◆ Requirement ◆
Determine how many lines in the entries contain the word "checkbox", and give that number with no other text.

◆ Supplied material ◆

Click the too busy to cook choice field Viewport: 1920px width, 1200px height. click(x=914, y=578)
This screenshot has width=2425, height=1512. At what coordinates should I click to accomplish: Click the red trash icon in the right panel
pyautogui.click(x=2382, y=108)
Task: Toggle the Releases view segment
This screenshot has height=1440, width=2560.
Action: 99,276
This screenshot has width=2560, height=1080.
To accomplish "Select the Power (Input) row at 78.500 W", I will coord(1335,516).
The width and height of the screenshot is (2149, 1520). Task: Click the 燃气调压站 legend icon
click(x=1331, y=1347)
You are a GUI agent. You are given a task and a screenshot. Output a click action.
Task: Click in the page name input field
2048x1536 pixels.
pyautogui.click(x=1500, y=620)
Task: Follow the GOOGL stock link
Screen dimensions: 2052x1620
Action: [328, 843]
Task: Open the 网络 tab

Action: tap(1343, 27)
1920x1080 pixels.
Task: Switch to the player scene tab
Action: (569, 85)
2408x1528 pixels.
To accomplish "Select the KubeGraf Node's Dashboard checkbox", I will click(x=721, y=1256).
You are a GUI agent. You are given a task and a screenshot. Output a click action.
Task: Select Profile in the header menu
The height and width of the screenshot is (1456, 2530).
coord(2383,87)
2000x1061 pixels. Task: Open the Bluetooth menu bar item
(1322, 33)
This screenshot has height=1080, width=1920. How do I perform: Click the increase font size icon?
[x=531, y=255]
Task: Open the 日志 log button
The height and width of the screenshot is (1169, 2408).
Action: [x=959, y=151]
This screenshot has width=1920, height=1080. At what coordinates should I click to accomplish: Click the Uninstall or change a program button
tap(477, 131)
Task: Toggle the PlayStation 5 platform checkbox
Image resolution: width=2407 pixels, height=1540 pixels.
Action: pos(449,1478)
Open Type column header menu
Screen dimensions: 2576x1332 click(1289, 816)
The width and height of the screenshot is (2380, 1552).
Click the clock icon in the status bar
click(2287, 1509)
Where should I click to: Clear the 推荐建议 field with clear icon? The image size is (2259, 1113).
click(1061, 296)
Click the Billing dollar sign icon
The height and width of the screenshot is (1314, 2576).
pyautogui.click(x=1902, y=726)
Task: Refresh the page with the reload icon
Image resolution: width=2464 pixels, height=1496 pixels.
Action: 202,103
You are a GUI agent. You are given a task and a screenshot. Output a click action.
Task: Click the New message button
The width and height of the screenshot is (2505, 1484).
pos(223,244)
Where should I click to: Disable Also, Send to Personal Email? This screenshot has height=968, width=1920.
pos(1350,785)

◆ Solution for this task ◆
2